Exercise -
Pictures are to be left out; every line from the one with "This screenshot has height=474, width=868." through the end of the data must be transcribed exactly.

-------- Records supplied

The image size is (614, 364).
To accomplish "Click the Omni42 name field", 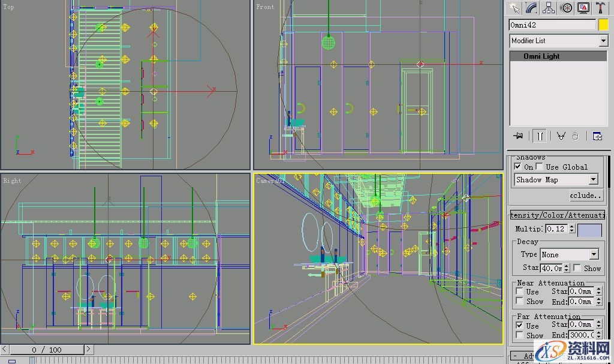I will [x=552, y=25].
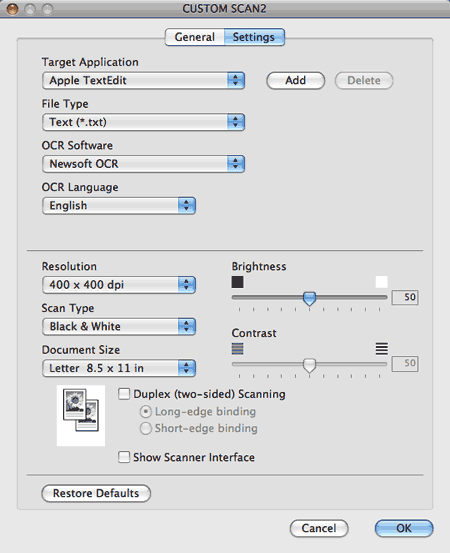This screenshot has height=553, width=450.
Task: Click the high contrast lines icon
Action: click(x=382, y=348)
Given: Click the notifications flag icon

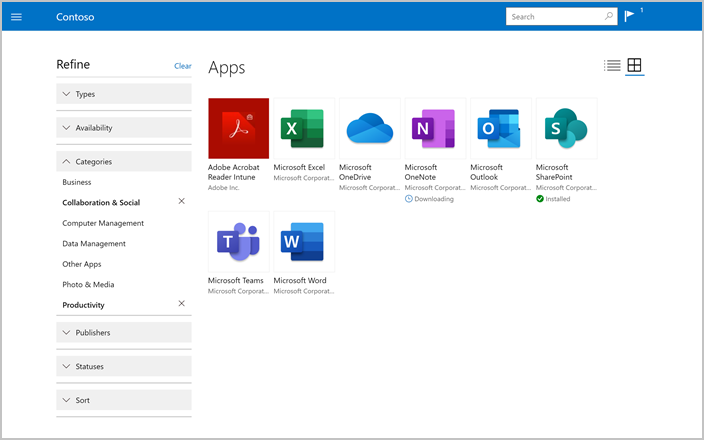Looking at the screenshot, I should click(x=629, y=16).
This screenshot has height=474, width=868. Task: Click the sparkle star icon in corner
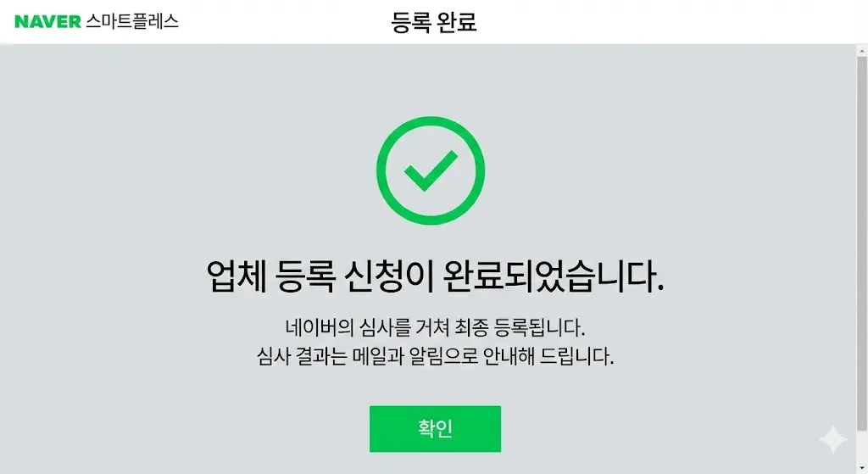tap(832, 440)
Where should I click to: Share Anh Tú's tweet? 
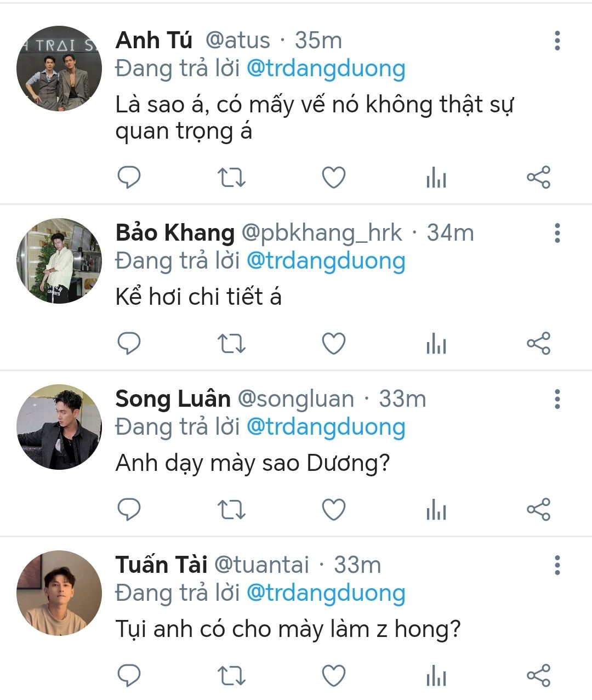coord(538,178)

----------------

Answer for the task -
This screenshot has height=474, width=868. Task: Click the sparkle star icon in corner
tap(832, 440)
Where should I click to: Share Anh Tú's tweet? 
coord(538,178)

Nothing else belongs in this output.